Unless you are one lucky guy, woodworking crowd knows the value of tools and you won't get a deal on good tools unless the owner died and their family, not realizing the value, gets rid of the tools at any price.
Good luck in your search.


----------



## TheStairMaster (Mar 22, 2018)

> Congrats on the investment in your fingers
> 
> We set up our ICS back in 2012 after our unisaw motor dies. I teach in a University, so SawStop was the only thing that made sense for a replacement, the only decision to be made was which one. Well, I managed to get them to spring fr the ICS.
> 
> ...


I have no intention to find out how well the cartridge works in "live fire" (I like that term) but did get myself spares for both regular blade as well as the dado set; I am sure that one of these days I will find out how it works may it be thru metal touch or wet material but until than, this thing is better than I expected; even that I got the wheels for it as well, I keep it dedicated to one side of my shop (the barn these days, lol) with a " 8×5' solid extension table that I use for putting things together as well, that is what I did in my old days and I guess old habits don't die easy, works for me really well, as I mentioned to another woodworker fellow here on this site, I never was big enough where I needed the fender/martin slider, maybe its just me, but sliding table saws are not my thing, I worked on plenty of them so unless you do a lot of the same thing, I find them in my way; I do all kind of projects therefor realestate is more valuable to me than slider, again, maybe its just me but that is the truth; financial aspect didn't play a role, if I can afford to but this ICS for sure I could've found a slider not much more expensive that the ICS used.

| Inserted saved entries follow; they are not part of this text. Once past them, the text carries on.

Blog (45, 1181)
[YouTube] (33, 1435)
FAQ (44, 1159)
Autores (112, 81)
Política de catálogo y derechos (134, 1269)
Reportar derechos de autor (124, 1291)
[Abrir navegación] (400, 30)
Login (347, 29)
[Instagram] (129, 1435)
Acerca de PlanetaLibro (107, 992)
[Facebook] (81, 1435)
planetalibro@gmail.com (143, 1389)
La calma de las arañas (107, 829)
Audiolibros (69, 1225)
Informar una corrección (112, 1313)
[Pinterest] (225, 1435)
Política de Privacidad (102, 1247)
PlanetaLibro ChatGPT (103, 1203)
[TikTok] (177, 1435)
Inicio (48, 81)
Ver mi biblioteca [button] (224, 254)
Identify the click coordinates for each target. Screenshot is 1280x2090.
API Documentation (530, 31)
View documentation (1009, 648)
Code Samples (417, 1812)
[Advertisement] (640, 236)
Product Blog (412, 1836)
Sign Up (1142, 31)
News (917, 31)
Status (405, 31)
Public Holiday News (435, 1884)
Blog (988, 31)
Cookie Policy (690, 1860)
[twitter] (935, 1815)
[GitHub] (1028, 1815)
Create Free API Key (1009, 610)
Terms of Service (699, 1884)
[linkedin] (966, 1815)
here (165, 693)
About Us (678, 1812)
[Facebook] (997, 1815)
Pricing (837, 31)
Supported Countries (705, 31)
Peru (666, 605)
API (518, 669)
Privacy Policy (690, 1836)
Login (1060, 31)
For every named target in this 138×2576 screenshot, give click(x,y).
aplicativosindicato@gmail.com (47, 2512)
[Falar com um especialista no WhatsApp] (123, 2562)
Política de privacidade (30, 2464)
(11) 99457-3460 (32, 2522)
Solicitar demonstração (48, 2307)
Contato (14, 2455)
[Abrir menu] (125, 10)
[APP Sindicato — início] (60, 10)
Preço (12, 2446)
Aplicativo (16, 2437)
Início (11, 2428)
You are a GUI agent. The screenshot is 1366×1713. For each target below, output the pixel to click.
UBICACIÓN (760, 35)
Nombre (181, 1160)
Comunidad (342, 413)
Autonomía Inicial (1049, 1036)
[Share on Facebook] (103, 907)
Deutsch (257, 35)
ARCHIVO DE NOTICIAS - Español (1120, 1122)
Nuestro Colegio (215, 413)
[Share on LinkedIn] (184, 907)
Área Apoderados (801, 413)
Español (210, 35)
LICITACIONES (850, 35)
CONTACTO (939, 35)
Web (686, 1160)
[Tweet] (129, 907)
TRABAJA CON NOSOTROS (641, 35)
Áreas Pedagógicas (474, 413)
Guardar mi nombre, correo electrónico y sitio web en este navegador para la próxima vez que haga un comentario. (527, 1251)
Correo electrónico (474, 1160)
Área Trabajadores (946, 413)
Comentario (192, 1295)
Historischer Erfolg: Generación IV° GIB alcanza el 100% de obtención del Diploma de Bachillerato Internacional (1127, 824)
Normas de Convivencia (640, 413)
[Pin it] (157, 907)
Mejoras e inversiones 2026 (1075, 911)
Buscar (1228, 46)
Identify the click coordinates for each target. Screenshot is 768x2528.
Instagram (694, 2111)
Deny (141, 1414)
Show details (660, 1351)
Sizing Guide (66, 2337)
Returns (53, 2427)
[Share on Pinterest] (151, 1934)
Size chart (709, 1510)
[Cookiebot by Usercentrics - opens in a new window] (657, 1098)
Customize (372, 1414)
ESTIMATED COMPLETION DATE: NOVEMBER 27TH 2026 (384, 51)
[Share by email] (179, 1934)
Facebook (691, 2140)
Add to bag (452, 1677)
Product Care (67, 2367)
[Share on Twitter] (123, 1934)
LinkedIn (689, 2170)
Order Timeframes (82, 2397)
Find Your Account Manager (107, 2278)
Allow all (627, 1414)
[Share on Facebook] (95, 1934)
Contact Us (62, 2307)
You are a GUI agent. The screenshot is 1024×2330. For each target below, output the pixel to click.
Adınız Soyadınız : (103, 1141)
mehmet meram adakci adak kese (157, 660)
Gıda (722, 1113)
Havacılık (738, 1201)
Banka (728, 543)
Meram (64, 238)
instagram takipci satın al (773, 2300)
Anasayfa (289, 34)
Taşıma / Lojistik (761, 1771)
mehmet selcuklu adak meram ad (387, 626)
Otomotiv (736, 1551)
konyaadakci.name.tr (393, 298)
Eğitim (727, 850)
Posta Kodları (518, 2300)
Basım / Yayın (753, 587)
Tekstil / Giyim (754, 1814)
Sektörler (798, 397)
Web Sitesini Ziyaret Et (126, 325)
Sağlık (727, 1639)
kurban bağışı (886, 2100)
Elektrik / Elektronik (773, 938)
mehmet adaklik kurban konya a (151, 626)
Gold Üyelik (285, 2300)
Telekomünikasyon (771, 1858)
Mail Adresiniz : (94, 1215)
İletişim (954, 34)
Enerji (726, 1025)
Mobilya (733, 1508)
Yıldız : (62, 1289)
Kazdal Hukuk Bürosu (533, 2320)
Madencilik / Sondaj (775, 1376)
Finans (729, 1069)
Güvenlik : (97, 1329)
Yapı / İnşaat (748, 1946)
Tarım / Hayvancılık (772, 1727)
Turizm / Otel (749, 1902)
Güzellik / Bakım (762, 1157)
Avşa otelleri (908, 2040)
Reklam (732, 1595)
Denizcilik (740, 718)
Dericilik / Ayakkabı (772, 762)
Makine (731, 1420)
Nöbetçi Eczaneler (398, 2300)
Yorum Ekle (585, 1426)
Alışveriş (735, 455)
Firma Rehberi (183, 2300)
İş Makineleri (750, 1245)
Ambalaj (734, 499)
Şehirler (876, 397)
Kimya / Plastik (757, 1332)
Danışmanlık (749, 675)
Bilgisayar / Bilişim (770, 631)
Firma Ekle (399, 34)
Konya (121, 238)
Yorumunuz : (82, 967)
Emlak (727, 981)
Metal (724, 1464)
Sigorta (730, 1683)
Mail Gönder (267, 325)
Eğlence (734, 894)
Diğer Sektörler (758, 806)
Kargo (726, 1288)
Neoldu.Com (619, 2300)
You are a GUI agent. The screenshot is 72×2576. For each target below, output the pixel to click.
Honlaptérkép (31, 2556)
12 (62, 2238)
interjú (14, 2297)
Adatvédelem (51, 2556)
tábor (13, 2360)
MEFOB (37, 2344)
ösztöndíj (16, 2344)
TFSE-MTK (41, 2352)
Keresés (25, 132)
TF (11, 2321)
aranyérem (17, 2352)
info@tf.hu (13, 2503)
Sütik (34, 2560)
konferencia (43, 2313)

Over the years I learned to be ahead of the game thus I ended up learning how to do a lot of hight end custom woodworking in this expensive homes, may it be natural exotic woods or panted woodwork, I enjoyed that more than cookie cutter jobs (back in the day I did quite a few Eye glass Factory store fronts and other commercial work where I had to put down a bond before I walked out of there with the contract in my hand, so not only I walked out of the bidding joint with a job that I had to put my own funds into the material/salaries, but also had to leave behind a 5% bond fee to guarantee the time frame and the job completion, fun stuff right?).
So, before I become boring, I can tell you, saw stop is as good as powermatic saws, I enjoy working on it, I have other toys in powrmatic brand and delta brand, I enjoy those as well, but safety is a must when one works around these high RPM sharp tools, thus I choose careful these days.
Good luck with those university kids, don't blink, they might mess things up for you, lol.


----------



## TheStairMaster (Mar 22, 2018)

> Well done !!
> You will not regret your purchase ….
> 
> - PJKS


thank you
sorry for the late response, these days I keep pretty busy in the shop thus never get the chance to keep up with your guys compliments, no ill intention there.
Dan


----------



## jimrolf (Jul 23, 2018)

How did you decide between 5hp and 3hp?


----------



## TheStairMaster (Mar 22, 2018)

> How did you decide between 5hp and 3hp?
> 
> - jimrolf


Hi
I got my dust collector with a 5Hp, so I got the table saw in 5Hp, just in case I needed when I have to cut real thick material; of course, price wise the 5Hp is way more expensive but I rather invest smart now vs regret it later. Hope it helps. Dan


----------